Nope, I had never heard of it either. But that didn’t stop me from getting it. The pathology report yesterday showed that the cancer in my left breast was a very small occurence of Paget’s disease, a rare form of breast cancer. It is, however, associated with a larger tumor of in situ, invasive, or infiltrating breast cancers (the more popular kinds) in the same breast 95% of the time. So it’s an important cancer, nonetheless, as it can lead to discovery of a much larger tumor. Here’s the definition of Paget’s, from breastcancer.org:
Paget’s disease of the nipple: This is a type of breast cancer that involves the nipple. The cancer cells start in the milk-pipes or ducts at the surface of the nipple. As the cancer grows on top of the nipple, it forms a dry, crusty, bumpy rash. It can cause itching and burning around the nipple. Sometimes it can also cause oozing or bleeding. Some doctors might think it is just eczema or dry skin. But if you have these changes, and they don’t go away, be sure to see a breast specialist.

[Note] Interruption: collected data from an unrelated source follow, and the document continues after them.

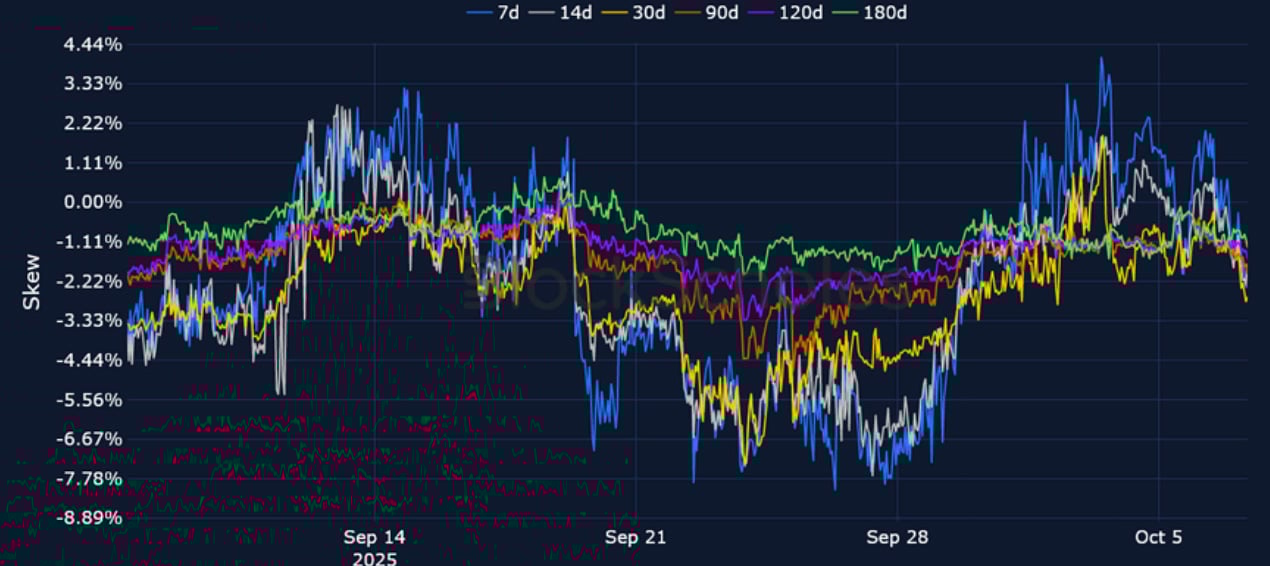Image resolution: width=1270 pixels, height=566 pixels.
Task: Click the -4.44% y-axis tick label
Action: pyautogui.click(x=89, y=360)
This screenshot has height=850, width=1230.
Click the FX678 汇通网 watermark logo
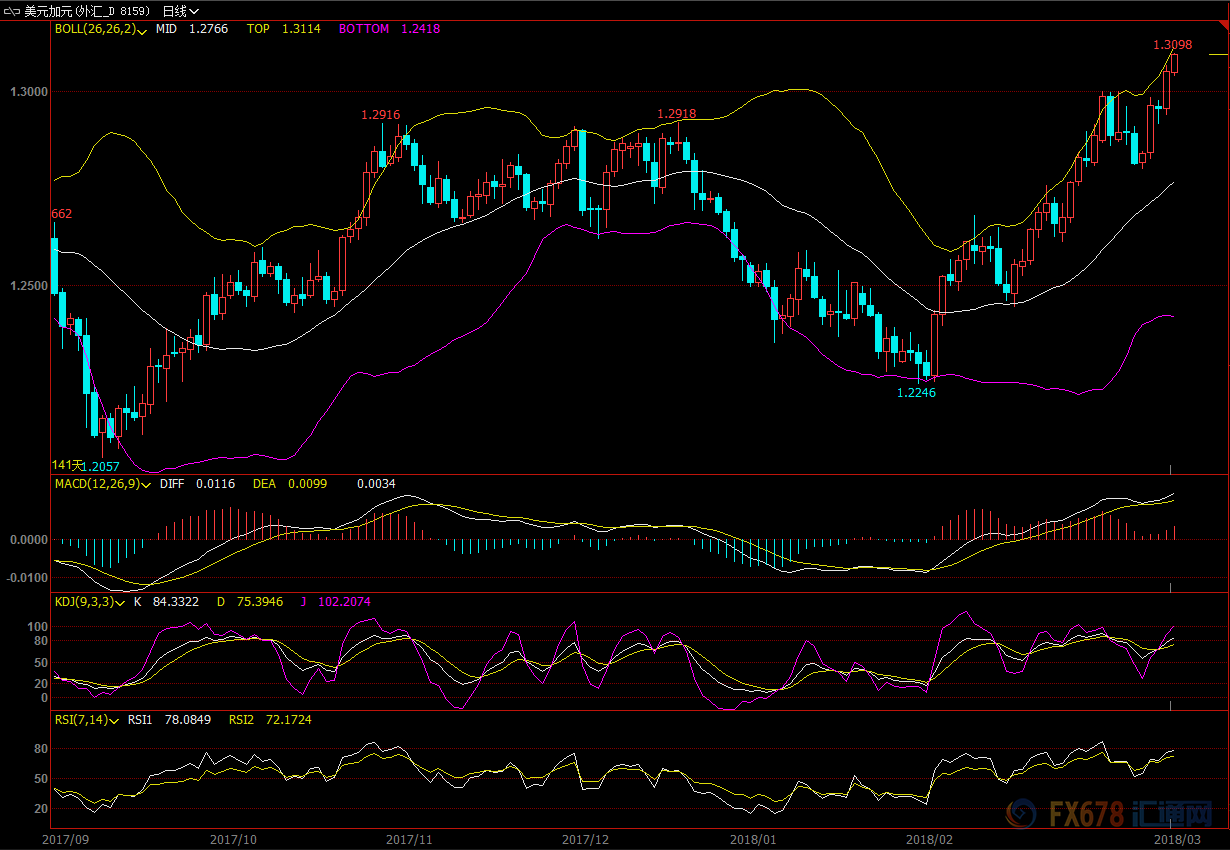[1111, 813]
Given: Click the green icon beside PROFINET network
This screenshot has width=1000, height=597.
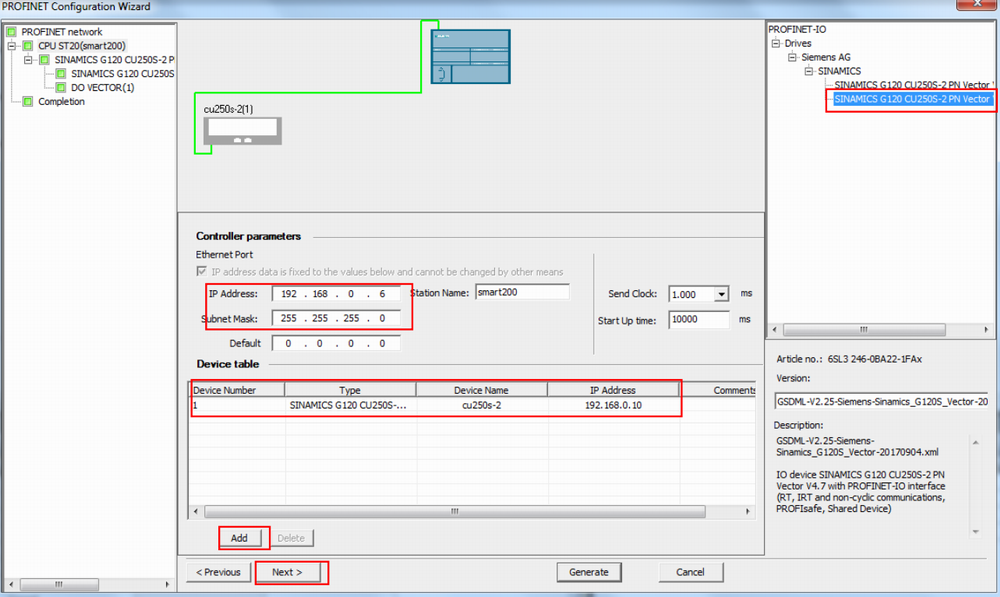Looking at the screenshot, I should pos(11,32).
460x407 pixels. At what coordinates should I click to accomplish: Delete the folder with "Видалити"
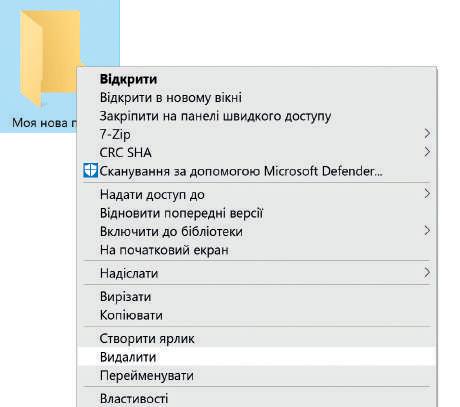click(257, 357)
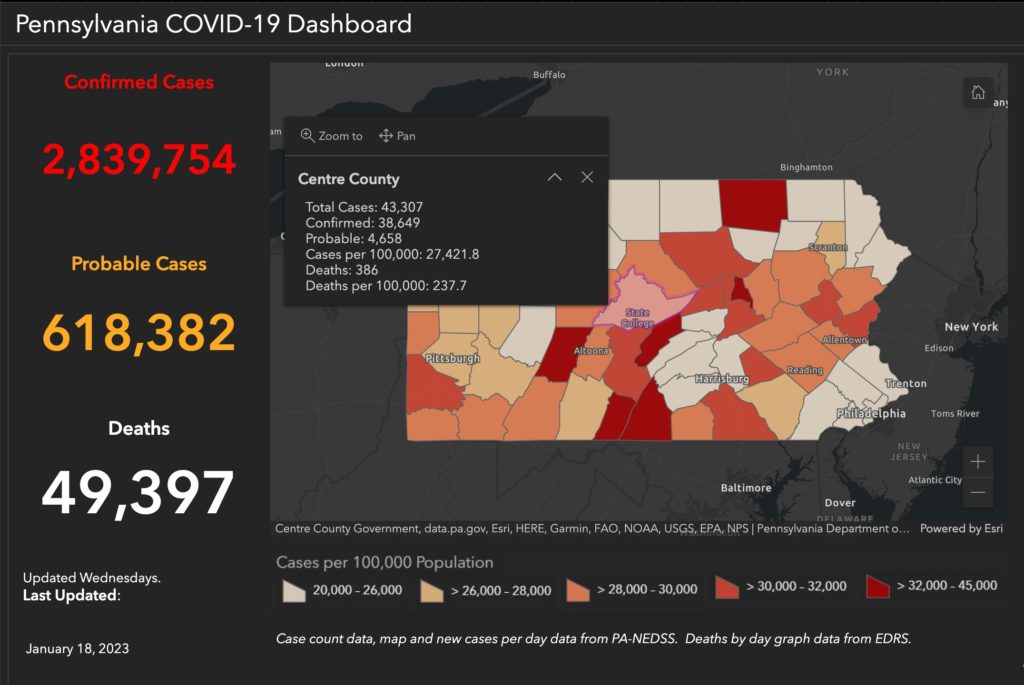The image size is (1024, 685).
Task: Select the Pan tool in popup
Action: point(397,136)
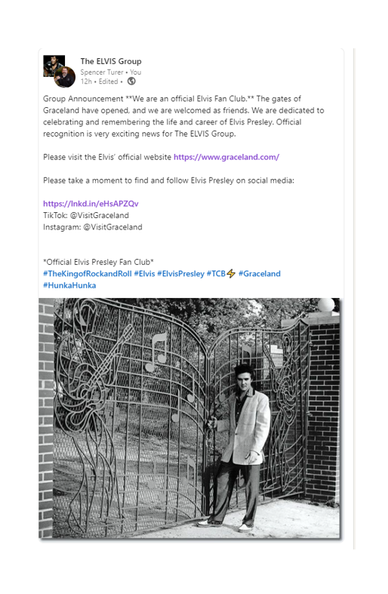388x594 pixels.
Task: Click the standalone #Elvis hashtag
Action: [144, 274]
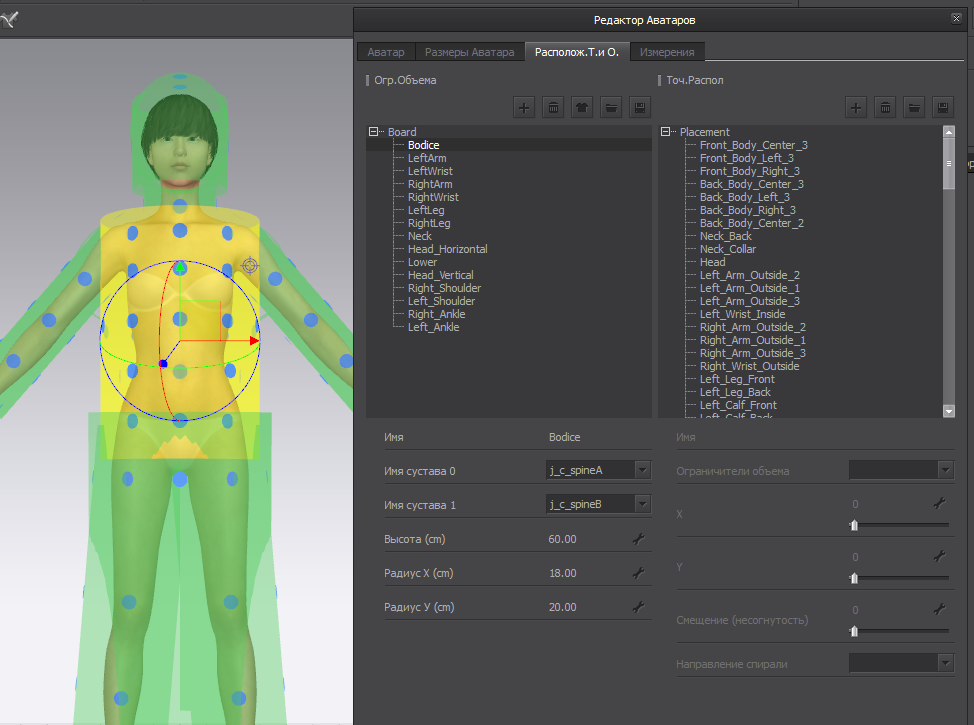The image size is (974, 725).
Task: Click the wrench icon next to Высота value
Action: click(x=638, y=539)
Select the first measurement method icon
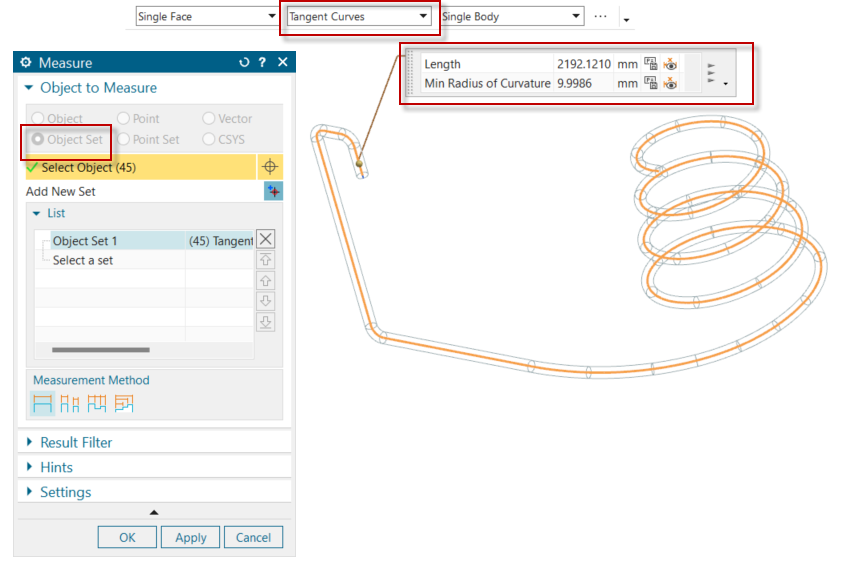This screenshot has height=562, width=842. point(43,403)
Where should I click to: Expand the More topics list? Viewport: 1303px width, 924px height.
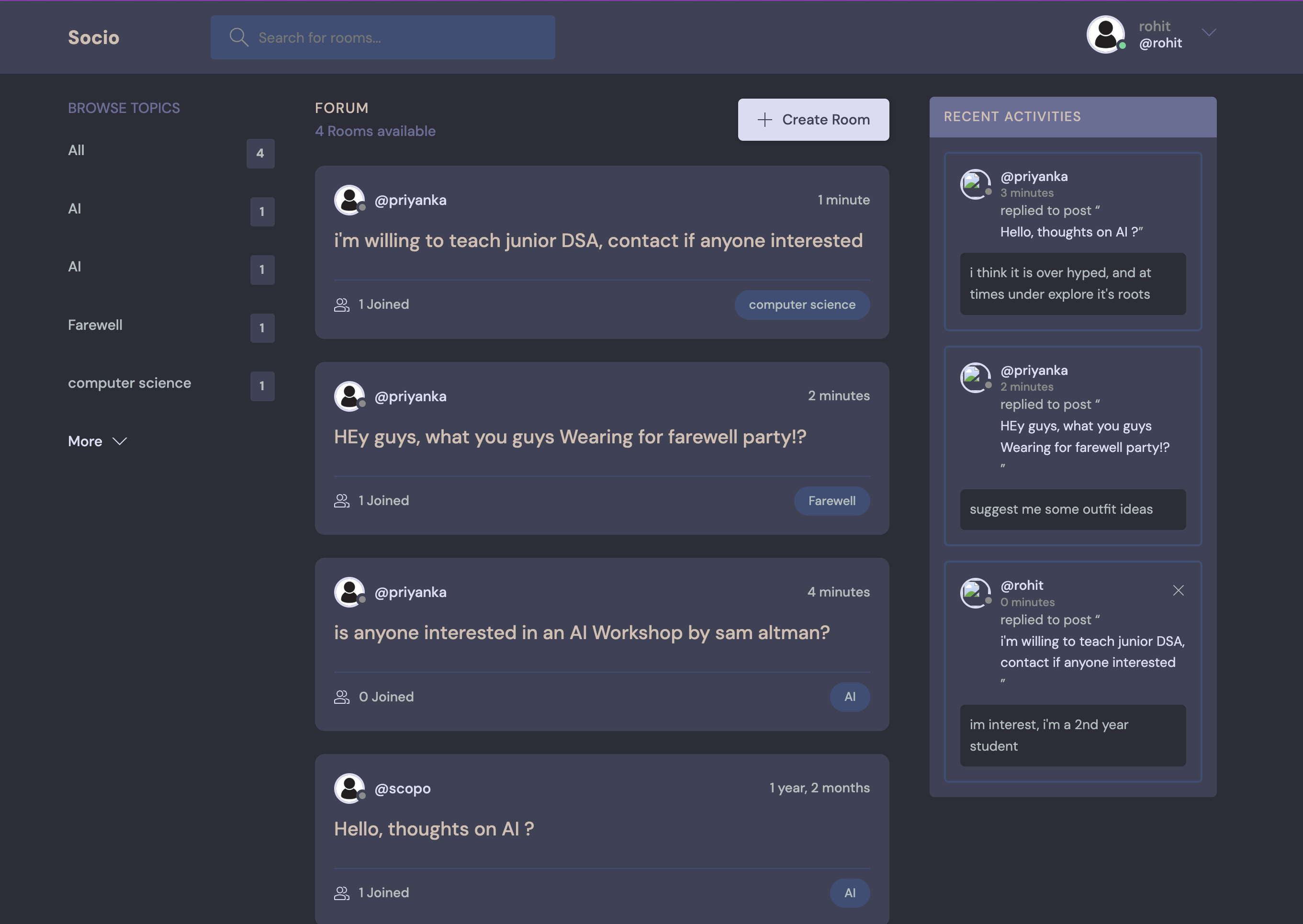coord(97,441)

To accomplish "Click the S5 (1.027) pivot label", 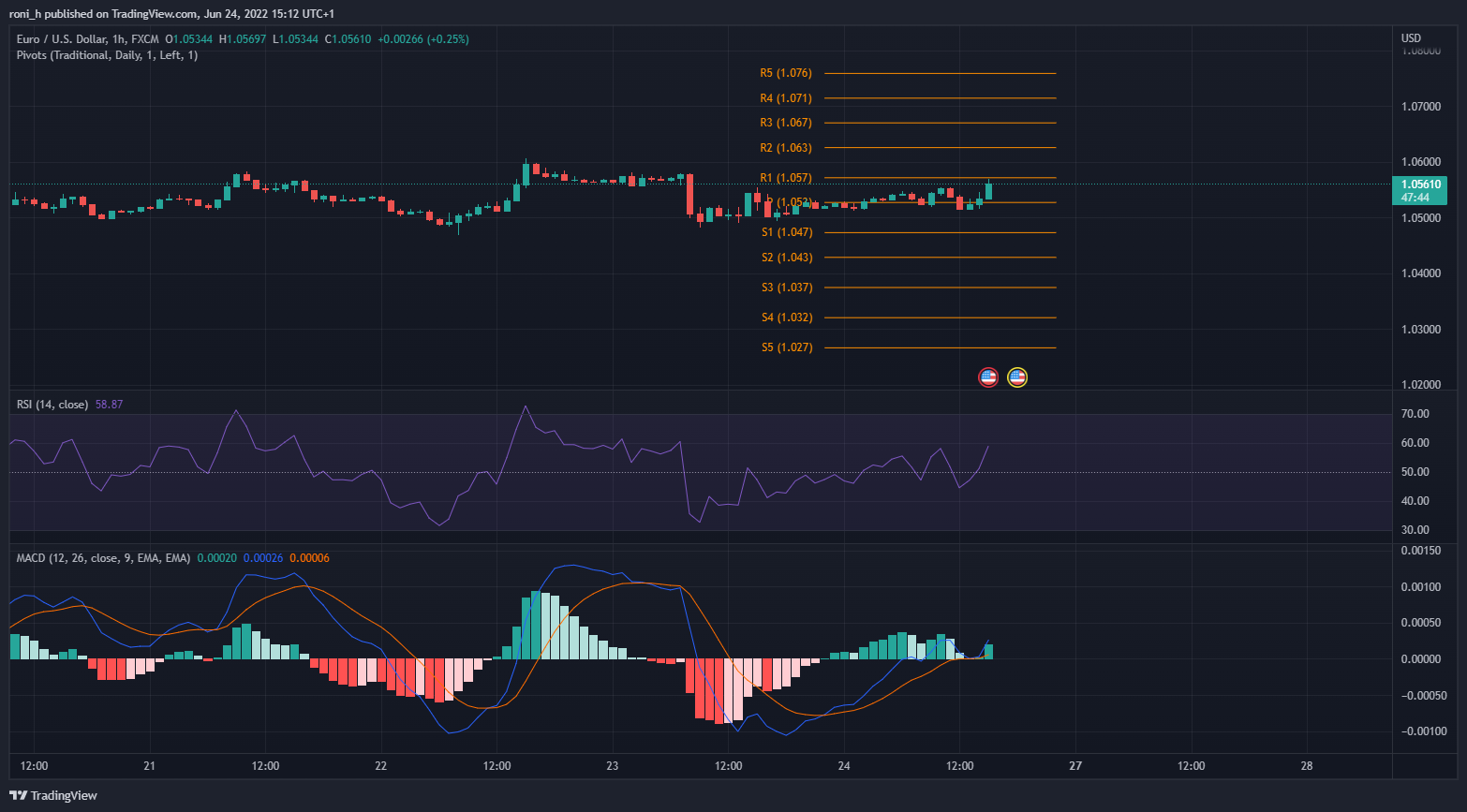I will click(x=787, y=347).
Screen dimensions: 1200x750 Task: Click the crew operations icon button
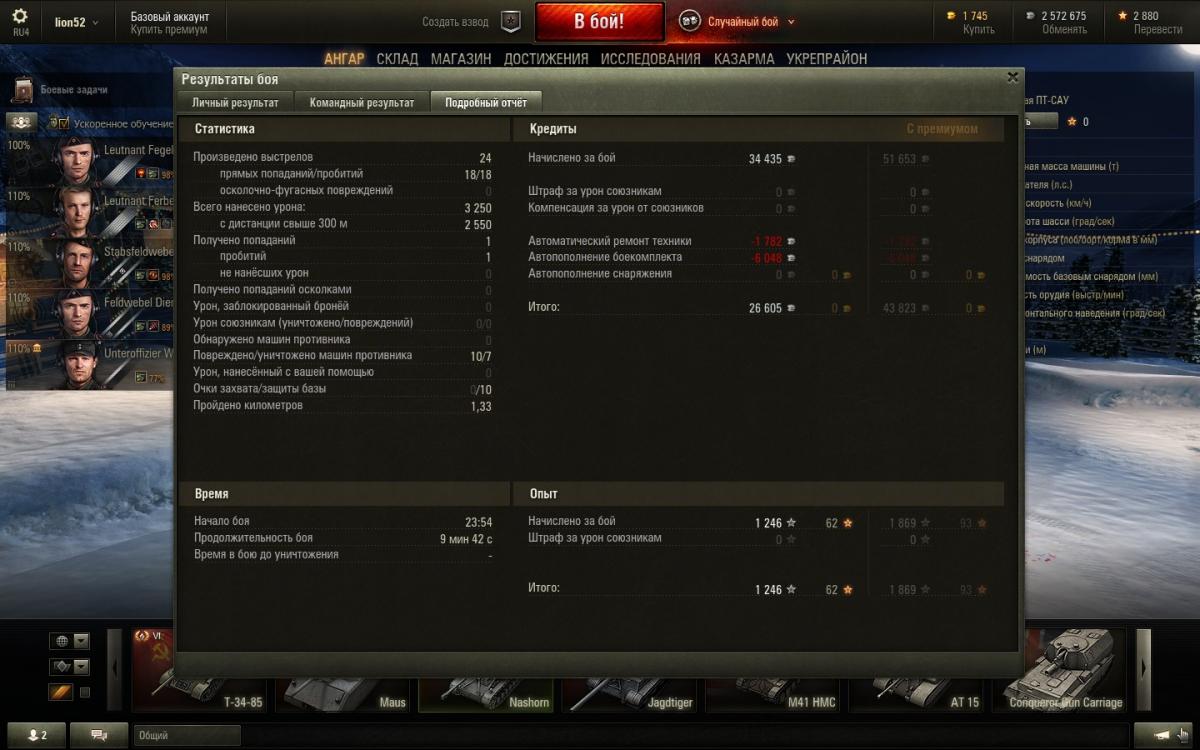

I had none of these symptoms. It was either caught before the cancer spread to the surface, or the chemotherapy that I was taking to treat the IBC in the right breast shrank this tumor as well (quite possible, as chemotherapy affects the whole body, not just one tumor). We’ll never know.
What I do know is I’m even luckier than I thought. In June, I learned that 1 in 8 women will get breast cancer. Approximately 5% of those are inflammatory breast cancer. Another 1% of those are Paget’s disease of the nipple. Only 5% of those are independent of another tumor in the breast. That makes the odds of me getting both IBC and Paget’s, but not “regular” breast cancer:
1/8 * 5/100 * 1/100 * 5/100 = 25/8,000,000
or about 3 in a million. Long odds, to be sure, but that’s the math. Who would have thought it?
(Edited to add: There is another woman I know with IBC who I have found out also has Paget’s in the opposite breast. WOW. I don’t even know how to calculate the odds of that happening. But all this makes my survival odds — 40% of IBC patients survive 5 years — look very, very good.)
The margins on both cancers were clean. There was a 2 cm border around the IBC and IBC-affected skin on all sides. So at last we can let out a breath of relief.
The cancer is — definitely, scientifically, and completely — gone.